**Problem details**
Among the records below, find the lines with the word "agent" and copy them.

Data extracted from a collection
============================================================
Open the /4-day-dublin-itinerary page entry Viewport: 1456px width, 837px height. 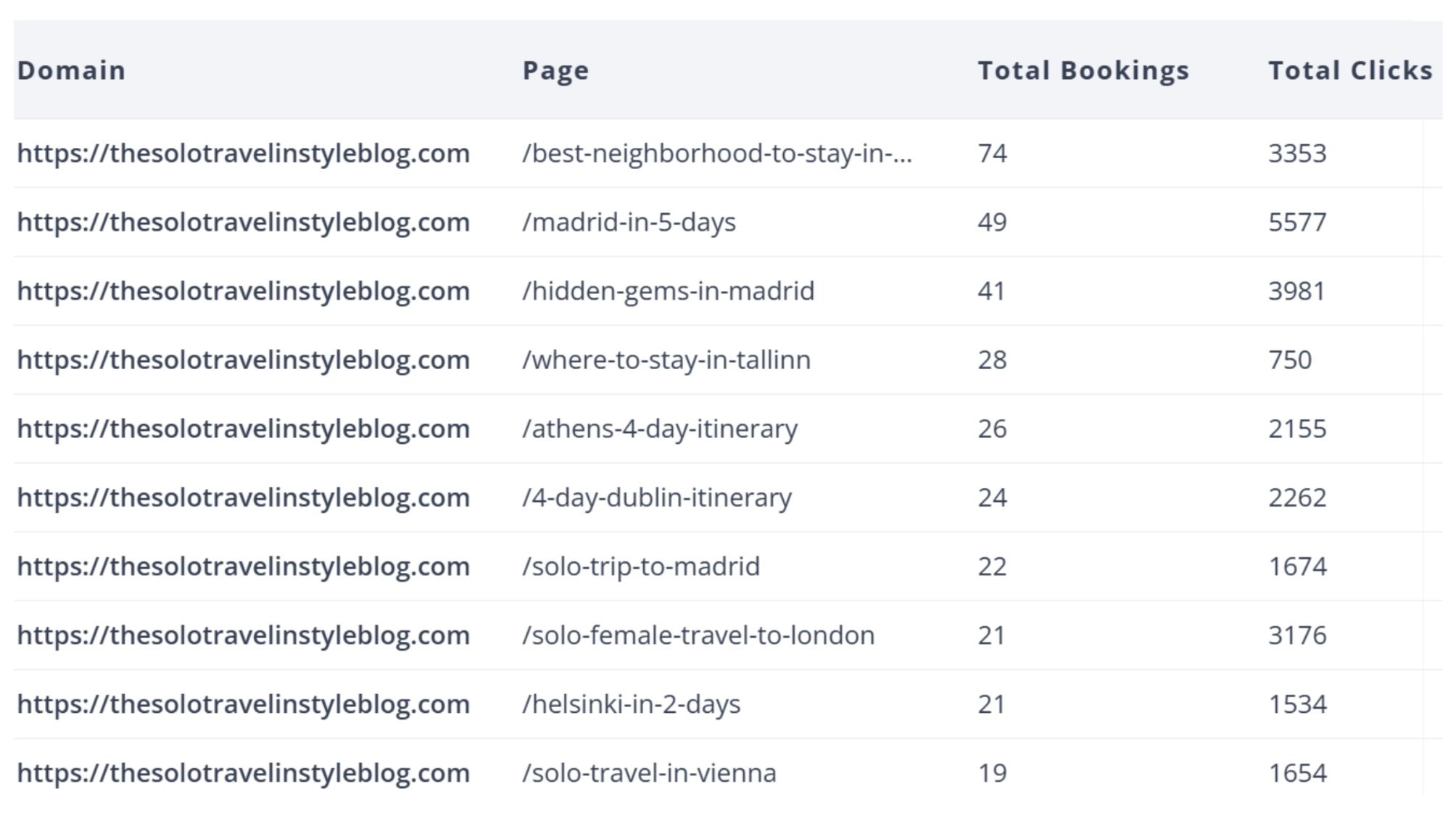[657, 498]
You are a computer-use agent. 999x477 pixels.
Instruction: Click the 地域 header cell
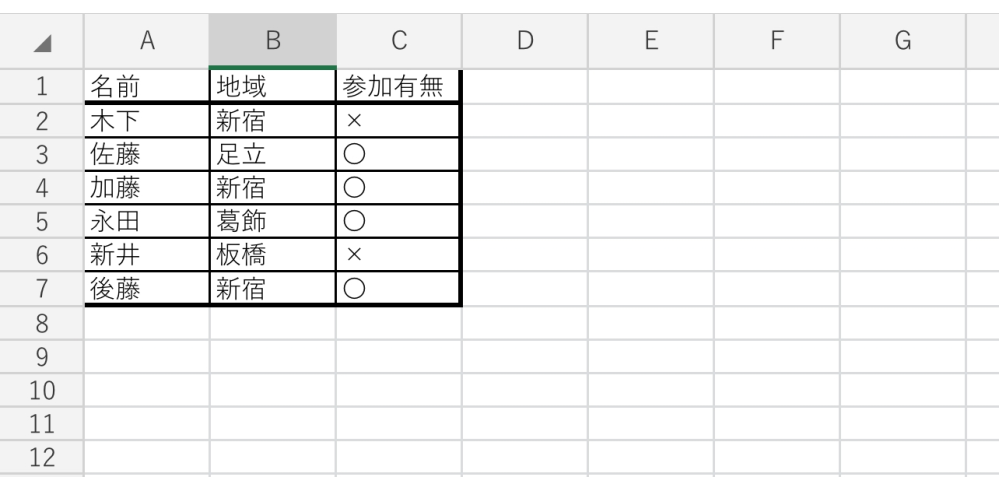[272, 86]
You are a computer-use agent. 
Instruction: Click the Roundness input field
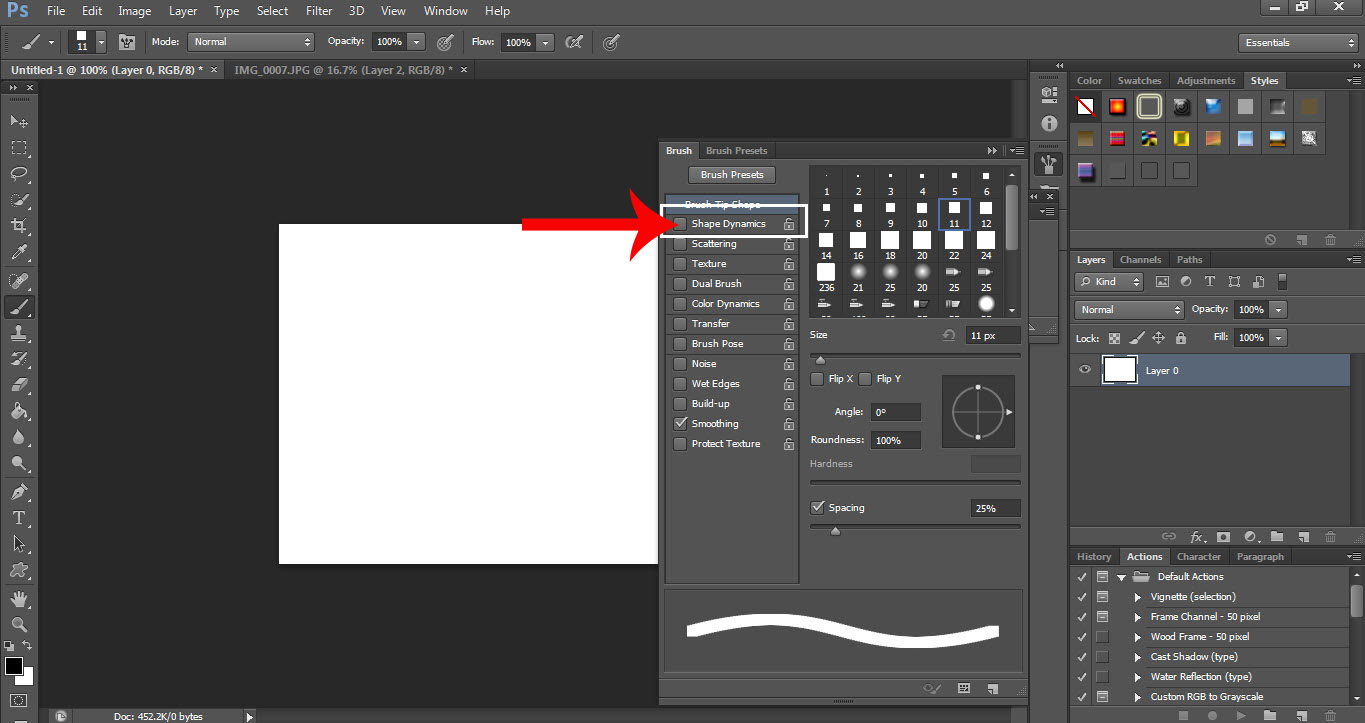click(894, 440)
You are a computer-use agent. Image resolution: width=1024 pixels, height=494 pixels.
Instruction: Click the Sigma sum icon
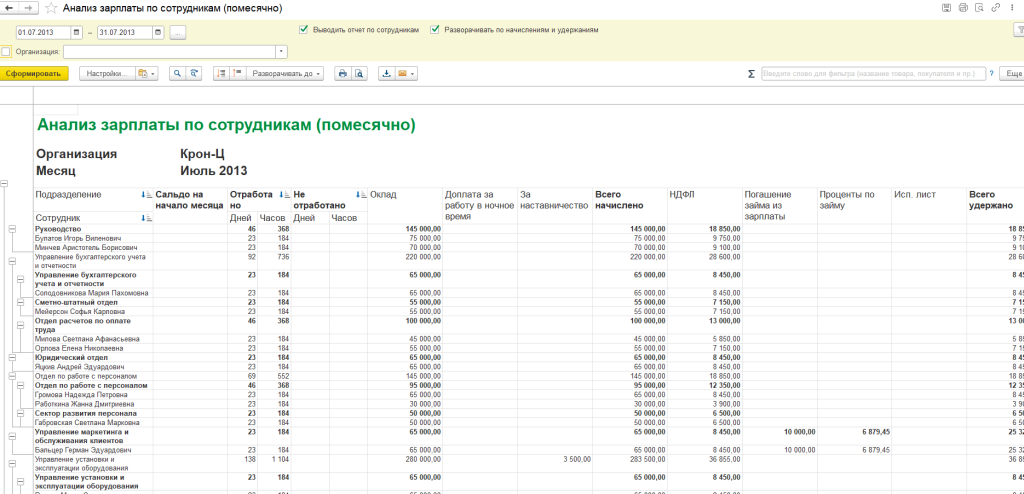(x=751, y=74)
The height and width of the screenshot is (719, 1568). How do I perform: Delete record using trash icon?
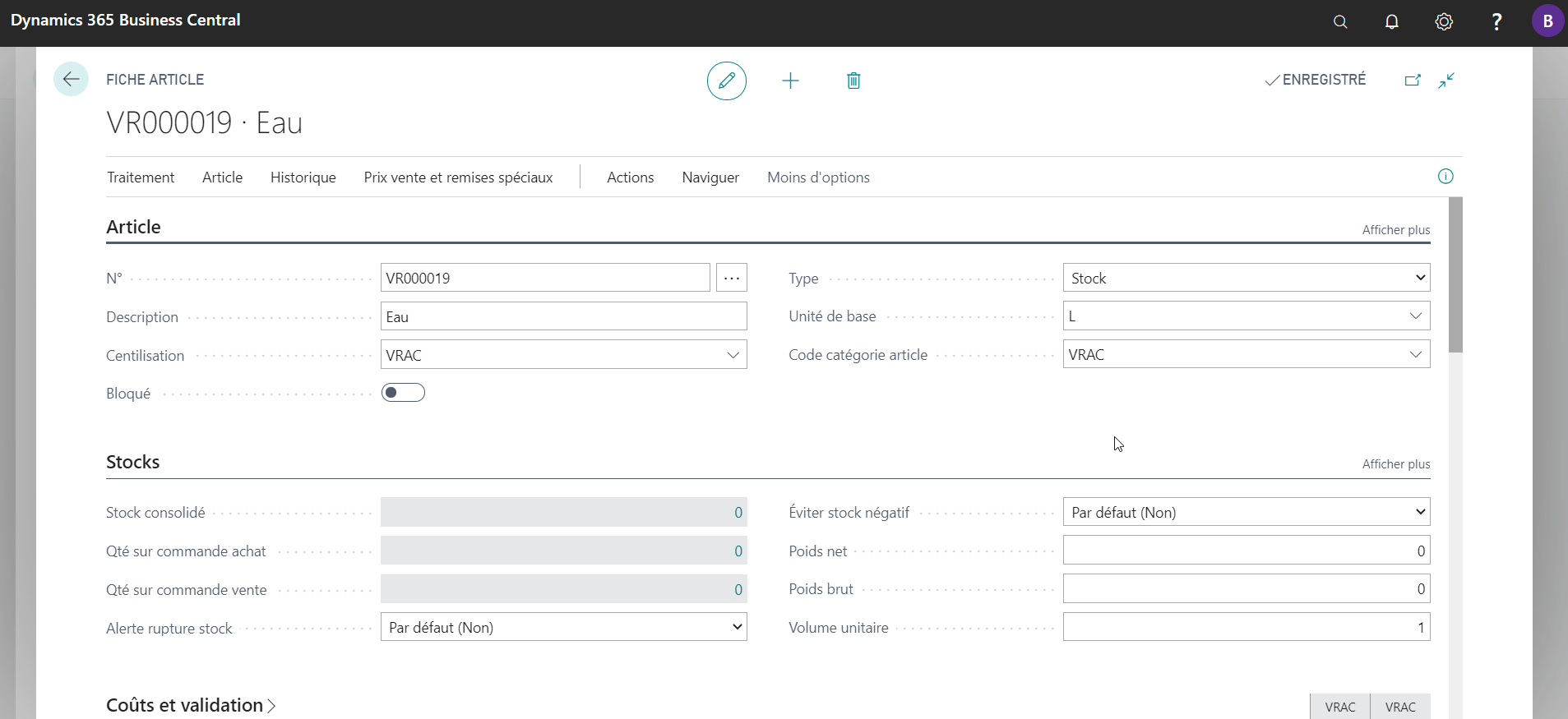point(853,81)
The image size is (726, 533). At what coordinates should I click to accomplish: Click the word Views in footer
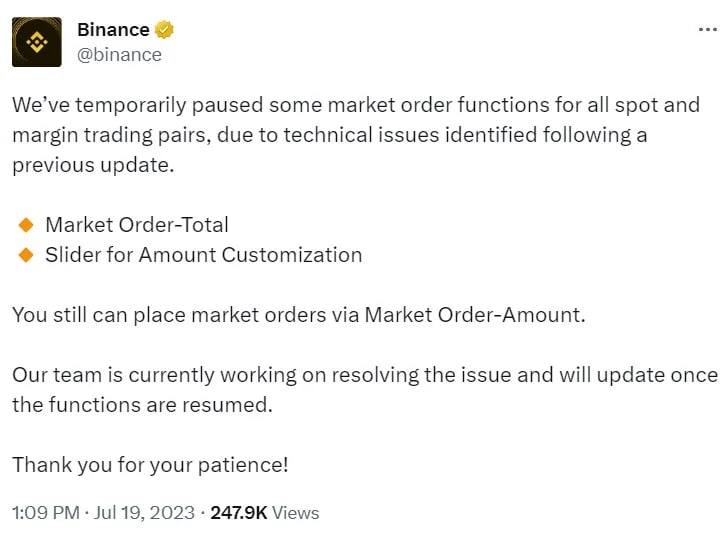[x=296, y=513]
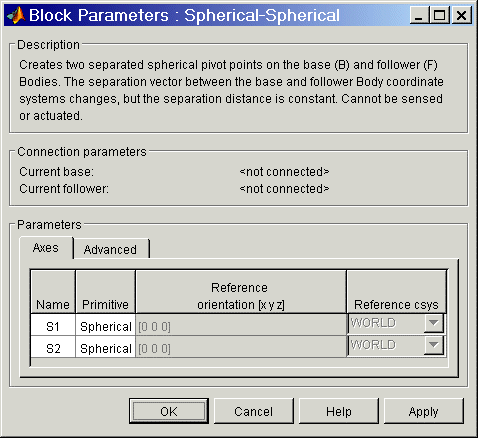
============================================================
**Problem solution**
You are a computer-use agent. 999x477 pixels.
You are a computer-use agent. 
You are a computer-use agent. Image resolution: width=1024 pixels, height=494 pixels.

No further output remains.